To elucidate PspCas13b crRNA design principles, we developed a quantitative fluorescence-based silencing assay, in which we targeted the transcript of the mCherry reporter gene. To achieve this, we co-transfected HEK 293T cells with three plasmids encoding mCherry, PspCas13b-BFP, and either non-targeting (NT) or mCherry-targeting crRNA (Fig. 1a). Fluorescence microscopy analysis of cells transfected with mCherry targeting crRNAs showed pronounced silencing activity, contrasted with no appreciable silencing in cells expressing NT crRNAs (Fig. 1b).
Next, we questioned whether parameters such as efficiency of crRNA transcription, crRNA loading, spacer nucleotide composition, target accessibility, and the presence of a potential protospacer-flanking sequence (PFS) may influence the efficiency of PspCas13b and could lead to variability in the silencing profiles of various crRNAs. We designed 16 crRNAs with spacer sequences that fully basepair with the coding sequence of the mCherry mRNA at various positions (Extended Data Fig. 1a). To accurately determine the silencing efficacy of each crRNA in this cohort, we performed crRNA dose-dependent silencing assays in which cells were transfected with 0, 1, 5, and 20 ng of each of 16 mCherry-targeting crRNAs and quantitated silencing efficiency. mCherry targeting crRNAs demonstrated dose-dependent silencing. However, we noticed marked differences in the silencing efficacy of the various crRNAs, even when they are designed to target neighbouring RNA locations (Fig. 1b; Extended Data Fig. 1b-1d). This finding suggested there are key determinants of PspCas13b efficacy beyond target accessibility. Identifying such determinants is crucial for efficient reprogramming.
Single-base tiled crRNAs reveal hidden parameters.

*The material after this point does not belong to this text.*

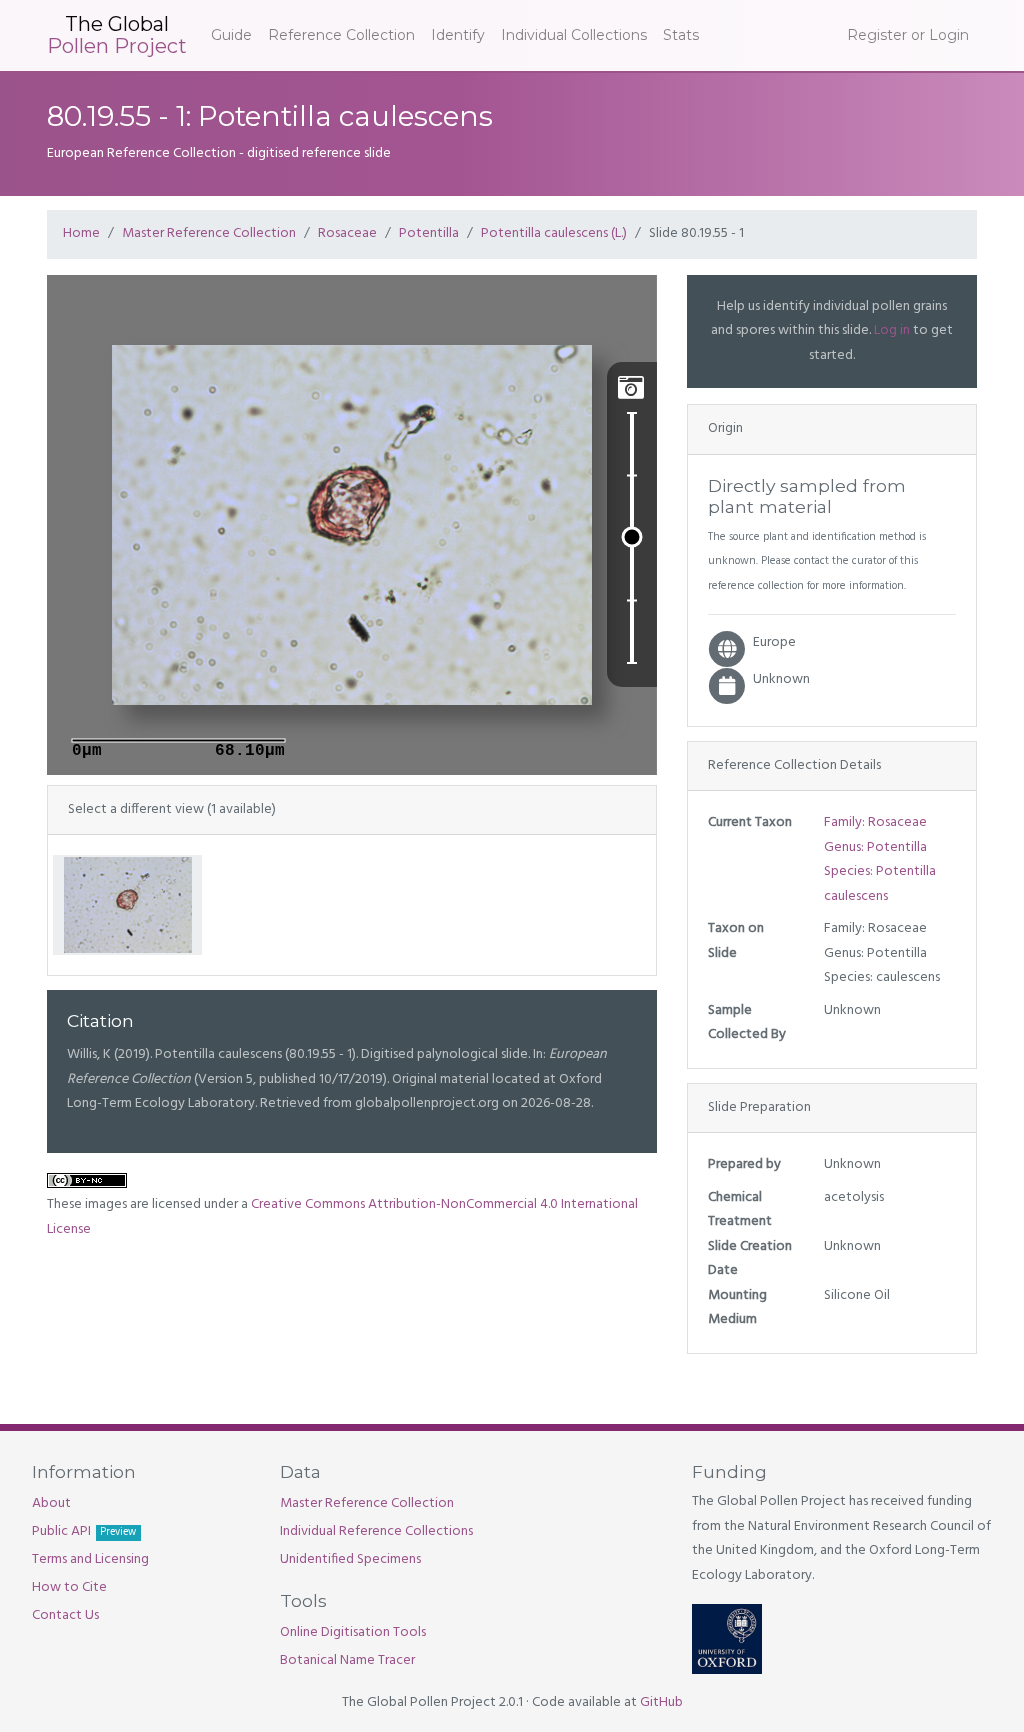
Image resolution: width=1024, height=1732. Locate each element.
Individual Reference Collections (376, 1531)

To further understand the spectrum of crRNA potency, we investigated the silencing activity of PspCas13b across a defined targeted region, reasoning that silencing efficiency is likely intrinsic to the spatial characteristics of the crRNA sequence and binding sites. We focused our study on crRNA12 (binding position #455) and crRNA16 (#655) that exhibited high and moderate silencing, respectively (Extended Data Fig. 1a-1d). We designed 3-nucleotide resolution tiled crRNAs spanning a 30-nucleotide target region surrounding crRNA12 and crRNA16 binding positions (Fig. 1c; Extended Data Fig. 2a). In this tiled design, each adjacent crRNAs are spaced by 3 nucleotides, thus silencing profiles should reveal the relationship between efficacy, the sequence of the spacer-target, and target accessibility. We again observed considerable heterogeneity in the potency of these tiled crRNAs despite their physical proximity, with some adjacent crRNAs demonstrating contrasted silencing efficacy. These data indicated that physical barriers such as RNA binding proteins or structured RNA motifs are unlikely to explain the fluctuation in silencing between spatially adjacent crRNAs that are separated by just 3 nucleotides (Fig. 1c; Extended Data Fig. 2a-2c).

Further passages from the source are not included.